Kofler hat eine gute Entwicklung gemacht, hat aber einen sehr anfälligen Springstil. Er hat mit Rückenwind Probleme und wenn Kleinigkeiten in diesem filigranen Sport nicht stimmen, kommst du eben nicht mehr ins Finale. Dafür gibt es mittlerweile zu viele gute Athleten. Man muss weiterarbeiten, und wenn es nicht geht, auch pausieren. Bei Kofler, Loitzl oder Diethart war es richtig, sie aus dem Weltcup zu nehmen. Nicht immer findet man über den Wettkampf wieder zur Form zurück.

Also ist die Vision einer Tournee ohne drei ehemalige Tourneesieger oder gar ohne Titelverteidiger noch nicht Wirklichkeit?

Ich schaue mir das genau an. Manuel Fettner hat sein Tourneeticket fix, er hat uns mit dem Gewinn im Continental-Cup den siebenten Startplatz gesichert – den bekommt er auch. Über Hayböck, Schlierenzauer, Kraft und auch Kofler gibt es letztlich keine Diskussion. Bleiben zwei Plätze: Ich will mir Manuel Poppinger ansehen, er ist auf Augenhöhe. Dann analysiere ich die Performance von Loitzl und Diethart in Engelberg und entscheide.

Mit welchem Gefühl reisen Sie zu Ihrer ersten Tournee als Trainer, welche Erinnerungen haben Sie an die Zeit als Springer?

Der Unterschied ist der, dass wir mit breiter Brust anreisen. Das war früher vielleicht nicht immer so. Du gewinnst diese Traditionsveranstaltung ja nicht aus Zufall sechsmal in Serie. Viele werden bei diesem Höhepunkt sicherlich unruhiger, weil sie alles besser machen wollen. Das gelingt nicht, hier möchte ich mich einbringen. Die Entscheidung fällt bekanntlich in Bischofshofen...

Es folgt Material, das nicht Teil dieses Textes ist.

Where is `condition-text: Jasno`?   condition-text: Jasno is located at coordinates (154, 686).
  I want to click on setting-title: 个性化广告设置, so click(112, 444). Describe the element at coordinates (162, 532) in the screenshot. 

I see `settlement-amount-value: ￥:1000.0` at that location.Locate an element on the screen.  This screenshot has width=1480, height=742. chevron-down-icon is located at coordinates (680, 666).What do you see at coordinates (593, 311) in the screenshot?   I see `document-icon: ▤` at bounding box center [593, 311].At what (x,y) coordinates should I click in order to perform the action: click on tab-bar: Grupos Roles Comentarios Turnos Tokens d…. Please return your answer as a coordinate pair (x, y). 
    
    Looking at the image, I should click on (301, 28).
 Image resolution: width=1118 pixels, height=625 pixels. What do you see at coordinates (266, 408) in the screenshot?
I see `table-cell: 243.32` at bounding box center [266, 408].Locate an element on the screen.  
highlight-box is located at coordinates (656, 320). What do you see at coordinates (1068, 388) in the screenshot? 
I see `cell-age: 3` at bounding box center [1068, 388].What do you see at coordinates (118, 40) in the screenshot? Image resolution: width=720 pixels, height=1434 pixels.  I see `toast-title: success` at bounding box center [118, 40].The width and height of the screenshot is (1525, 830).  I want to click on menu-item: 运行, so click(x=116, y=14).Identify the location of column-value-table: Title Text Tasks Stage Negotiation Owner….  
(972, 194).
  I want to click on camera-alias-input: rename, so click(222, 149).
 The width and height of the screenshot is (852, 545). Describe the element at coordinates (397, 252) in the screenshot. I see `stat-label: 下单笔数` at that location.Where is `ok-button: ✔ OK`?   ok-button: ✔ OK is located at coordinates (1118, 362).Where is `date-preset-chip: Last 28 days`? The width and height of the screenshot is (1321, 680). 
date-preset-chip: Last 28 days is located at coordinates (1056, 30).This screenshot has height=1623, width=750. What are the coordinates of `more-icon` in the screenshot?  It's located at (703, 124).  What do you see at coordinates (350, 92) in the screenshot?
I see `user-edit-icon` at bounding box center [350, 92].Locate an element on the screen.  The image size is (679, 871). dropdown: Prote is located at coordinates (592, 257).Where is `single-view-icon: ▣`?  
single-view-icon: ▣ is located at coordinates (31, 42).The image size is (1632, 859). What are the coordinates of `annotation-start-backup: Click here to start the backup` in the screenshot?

Skispringen hat sich verändert, Geld, TV und Sponsoren bestimmen. Gerät der Sport dabei zu sehr in den Hintergrund?

Diese Veränderung sehe ich positiv, das Interesse der Öffentlichkeit ist größer geworden. Medien und Sponsoren stehen dahinter, Athleten können sich besser vermarkten. Aber Geld, keine Ahnung. Ich bin der Letzte, der darauf schaut. Für mich zählt der Sport, die Faszination. Es geht um Geldverdienen, ja, aber das muss der Nebeneffekt bleiben. Es geht um Sport, Emotion.

Es gibt offenbar kein Alterslimit. Noriaki Kasai ist 42, Simon Ammann 33 und...

...ich finde es toll, vor allem bei Kasai, der schon mit mir gesprungen ist. Ich finde es sensationell, dass er heute noch gewinnen kann. Auch Form und Wille von Ammann muss man hervorheben, sie sind Ausnahmekönner.

Wenn Sie Kasai beobachten, bekommen Sie da nicht Lust, noch einmal abzuspringen?

Ist das eine ernsthafte Frage? Ich habe mit 24 Jahren aufgehört wegen meinem Knie. Das wird im Alter nicht besser. Noriaki springt, ich bin jetzt Trainer – und damit sehr zufrieden.

Steckbrief

Im Jänner 1971
wird Heinz Kuttin in Gassen, Kärnten, geboren.

1987
gab er sein Weltcupdebüt als Skispringer, wurde auf Anhieb Achter.

1988
erobert Kuttin das erste WM-Gold bei den Junioren– er siegte fünfmal, sein Rekord hält bis dato.

1991
wird Kuttin bei der WM in Predazzo Doppelweltmeister (Normalschanze, Team).

1995
beendet der Familienvater nach zwei Weltcupsiegen seine Karriere, er wird Leiter des Villach-Stützpunktes.

2002/2003
ist er Ko-Trainer von Hannu Lepistö im ÖSV.

2004–2006
ist er Cheftrainer in Polen – mit Superstar Adam Malysz.

2006–2014
ist er „Heimtrainer“ von Thomas Morgenstern.

11. April 2014
Heinz Kuttin ist neuer ÖSV-Cheftrainer.

63. Tournee
Der Schanzenhit startet in Oberstdorf am 28. Dezember (16.30 Uhr).